# can i take a higher dose?



## pippi (Feb 26, 2005)

hi,
i need some help. I was put on 50 mg of clomid but this didn't work i was then put on 100mg and my blood test results were 9.0 and then this month they were 9.0. My gynae wont up my dose again but i feel I'm waisting time still taking 100mg but he says just to keep taking them. i don't know if its possable to take 150mg? i really need some advice I'm due to take them again tommorrow. I'm thinking of getting a second opinion from another gynae. I'm really tempted to just take 150mg but i don't know wot is the worst it can do?


----------



## sallie (Feb 25, 2005)

Hello, 
The maximum dosage of clomid is 100mg once daily for 5 days, please I recommend u do not self medicate and take a higher dose.  Usually clomid is given in the higher dose (100mg) if ovulation is absent.  I suggest u go back to ur gynae consultant and ask about further tests if u haven't already had them... laparoscopy with dye test 2 start, hope this has been useful


----------



## pippi (Feb 26, 2005)

Thanks Sallie,
I feel more positive today, my hormones were playing havoc with me. I'm not ovulating on 100mg thats why I'm so frustrated, I'm thinking of comming of them for a while. I'm waiting for a phone call from my gynae today so ill see wot he has to say.

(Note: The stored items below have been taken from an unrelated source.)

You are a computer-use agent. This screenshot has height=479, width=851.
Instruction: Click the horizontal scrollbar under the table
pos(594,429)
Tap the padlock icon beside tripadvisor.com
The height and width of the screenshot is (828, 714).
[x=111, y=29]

Thank you again you have written to me a couple of times i really appreciate it. Hope everything is going OK for you its nice to talk to someone. Your an


----------



## alex28 (Jul 29, 2004)

I know docs try and allow 3 months of clomid to see if you do ovulate but judging by those levels the doseage you are on is too low.  It seems silly to carry on taking the same dose if it is not working however i would not increase you dose without talking it thru with doc.

Go back to him/her and ask more questions - good luck!


----------



## pippi (Feb 26, 2005)

Thanks alex,
i will discuss it further with my doctor. But  turned up today so its another month i feel is waisted.
Thanks again Alex


----------